How a Guardian Is Different
When a protected person is no longer able to communicate their wishes or make sound decisions on their own, their appointed guardian can step in. Guardianship is a legal relationship that allows one or more individuals to make healthcare-related and personal decisions on the part of an incapacitated party.
When an elderly, ill, or injured individual becomes incapacitated and has not already appointed a guardian, one can be appointed by the courts. A guardian can make decisions concerning the living arrangements of the impaired, medical treatments and medical therapies, and the protected person’s general safety.
Given that many medical and personal decisions require financial support, conservators and guardians must be able to work together. They should always:
- Consult with one another before making decisions
- Agree upon a reasonable sum for the maintenance of the protected person’s basic living costs
- Make every effort to include the protected person in the decision-making process
- Maintain total transparency with each other regarding all financial transactions.
In some instances, both conservatorship and guardianship are assigned to a single individual by the protected party in advance of incapacitation. There are also times when a single individual will be appointed to both roles by the court.
You can click here to read more about guardianships and conservatorships and about how appointing yourself a guardian or conservator is preferable to having these roles set by a court.
What Happens When the Court Appoints a Conservator and Guardian?
When the court must appoint a guardian and conservator, the protected party is considered a ward of the court. For those assuming these responsibilities, the legal requirements of holding these roles can be time-consuming. Guardians and conservators must routinely report back to the court with updates on the actions they have taken, the condition and care of the ward, and any monies that have been spent.
While the court can also designate the same person for both guardianship and conservatorship roles, it is only done when the same person assuming both roles is deemed to be in the ward’s best interests.

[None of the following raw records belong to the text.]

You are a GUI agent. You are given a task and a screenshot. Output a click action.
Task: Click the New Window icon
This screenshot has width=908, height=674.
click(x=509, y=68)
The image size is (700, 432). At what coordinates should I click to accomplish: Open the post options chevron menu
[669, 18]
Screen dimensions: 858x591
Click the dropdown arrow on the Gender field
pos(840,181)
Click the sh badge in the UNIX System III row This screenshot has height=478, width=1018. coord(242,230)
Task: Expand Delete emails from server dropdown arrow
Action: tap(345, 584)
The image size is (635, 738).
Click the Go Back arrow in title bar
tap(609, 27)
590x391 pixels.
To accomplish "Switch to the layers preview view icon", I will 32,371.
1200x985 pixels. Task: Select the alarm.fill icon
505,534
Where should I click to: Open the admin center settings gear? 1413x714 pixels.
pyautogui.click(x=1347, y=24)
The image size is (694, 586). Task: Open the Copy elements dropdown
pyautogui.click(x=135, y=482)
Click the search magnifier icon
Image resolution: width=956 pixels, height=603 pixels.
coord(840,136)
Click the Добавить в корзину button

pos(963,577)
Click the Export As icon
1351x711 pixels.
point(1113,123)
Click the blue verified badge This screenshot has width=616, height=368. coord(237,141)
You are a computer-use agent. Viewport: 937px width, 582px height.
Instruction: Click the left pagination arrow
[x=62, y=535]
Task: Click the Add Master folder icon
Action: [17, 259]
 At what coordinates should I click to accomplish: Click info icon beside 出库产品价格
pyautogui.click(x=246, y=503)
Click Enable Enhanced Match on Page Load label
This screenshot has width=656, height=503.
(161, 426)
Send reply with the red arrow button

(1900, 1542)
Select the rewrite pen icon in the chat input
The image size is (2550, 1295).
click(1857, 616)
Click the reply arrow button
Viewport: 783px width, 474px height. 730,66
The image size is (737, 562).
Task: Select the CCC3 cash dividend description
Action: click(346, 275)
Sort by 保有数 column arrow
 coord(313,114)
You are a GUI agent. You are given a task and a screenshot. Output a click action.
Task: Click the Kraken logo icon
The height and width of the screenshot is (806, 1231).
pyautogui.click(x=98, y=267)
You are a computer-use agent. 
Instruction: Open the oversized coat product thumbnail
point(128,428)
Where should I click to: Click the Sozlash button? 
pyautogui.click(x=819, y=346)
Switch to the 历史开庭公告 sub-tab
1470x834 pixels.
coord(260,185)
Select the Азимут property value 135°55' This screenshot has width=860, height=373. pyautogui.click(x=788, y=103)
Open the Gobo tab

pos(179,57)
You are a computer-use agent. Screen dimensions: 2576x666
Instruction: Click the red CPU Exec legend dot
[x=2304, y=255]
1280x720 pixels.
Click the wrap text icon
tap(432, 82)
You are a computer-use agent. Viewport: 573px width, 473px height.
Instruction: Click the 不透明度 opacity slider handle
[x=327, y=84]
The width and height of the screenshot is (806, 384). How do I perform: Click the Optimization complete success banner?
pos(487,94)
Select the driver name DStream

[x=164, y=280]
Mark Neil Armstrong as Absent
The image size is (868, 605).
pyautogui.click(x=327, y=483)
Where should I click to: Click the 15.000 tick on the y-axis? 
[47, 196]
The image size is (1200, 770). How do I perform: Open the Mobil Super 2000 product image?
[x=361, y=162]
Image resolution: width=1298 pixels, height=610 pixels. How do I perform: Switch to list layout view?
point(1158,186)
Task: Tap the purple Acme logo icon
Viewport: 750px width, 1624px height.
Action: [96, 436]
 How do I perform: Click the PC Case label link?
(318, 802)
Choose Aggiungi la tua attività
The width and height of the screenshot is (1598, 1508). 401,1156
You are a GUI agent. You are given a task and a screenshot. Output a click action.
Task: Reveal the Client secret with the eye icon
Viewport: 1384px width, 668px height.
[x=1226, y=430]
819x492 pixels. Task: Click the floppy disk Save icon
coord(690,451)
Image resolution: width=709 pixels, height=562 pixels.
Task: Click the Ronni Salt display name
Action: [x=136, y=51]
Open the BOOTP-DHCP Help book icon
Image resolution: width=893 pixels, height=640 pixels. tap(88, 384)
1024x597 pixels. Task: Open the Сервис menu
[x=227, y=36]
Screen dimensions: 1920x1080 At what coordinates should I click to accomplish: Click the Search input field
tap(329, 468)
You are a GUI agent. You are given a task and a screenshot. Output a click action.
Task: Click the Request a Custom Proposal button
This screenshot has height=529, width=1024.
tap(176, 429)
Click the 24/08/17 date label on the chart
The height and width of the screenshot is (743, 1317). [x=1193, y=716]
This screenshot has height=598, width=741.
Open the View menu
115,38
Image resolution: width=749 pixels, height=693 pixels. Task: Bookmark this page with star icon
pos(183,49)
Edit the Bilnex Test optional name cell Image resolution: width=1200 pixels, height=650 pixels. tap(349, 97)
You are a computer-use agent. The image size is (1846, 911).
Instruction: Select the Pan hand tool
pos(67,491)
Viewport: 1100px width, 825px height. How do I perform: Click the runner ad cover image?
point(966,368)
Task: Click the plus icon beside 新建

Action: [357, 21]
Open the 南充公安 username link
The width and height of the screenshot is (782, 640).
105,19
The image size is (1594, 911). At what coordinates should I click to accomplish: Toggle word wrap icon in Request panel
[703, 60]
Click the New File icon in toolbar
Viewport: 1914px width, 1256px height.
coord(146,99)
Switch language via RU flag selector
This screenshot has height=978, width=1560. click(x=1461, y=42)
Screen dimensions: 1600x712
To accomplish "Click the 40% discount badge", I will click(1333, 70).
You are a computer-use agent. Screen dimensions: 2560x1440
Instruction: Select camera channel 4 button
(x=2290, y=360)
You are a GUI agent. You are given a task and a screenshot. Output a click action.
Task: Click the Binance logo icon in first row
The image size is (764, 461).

There are many benefits of choosing to appoint your own conservator and guardian ahead of any illness, accident, or other life-altering events that might result in the loss of essential communication skills or severe cognitive decline. People who are diagnosed with progressive neurological illnesses are often encouraged to make these declarations early on.
This is also advisable for aging adults, anyone with significant assets to protect, and ultimately any person who wants to retain some control over their financial health and general care in the future. Taking the time to make this declaration enables you to choose the guardians and conservators you are comfortable with and who are genuinely prepared for the job.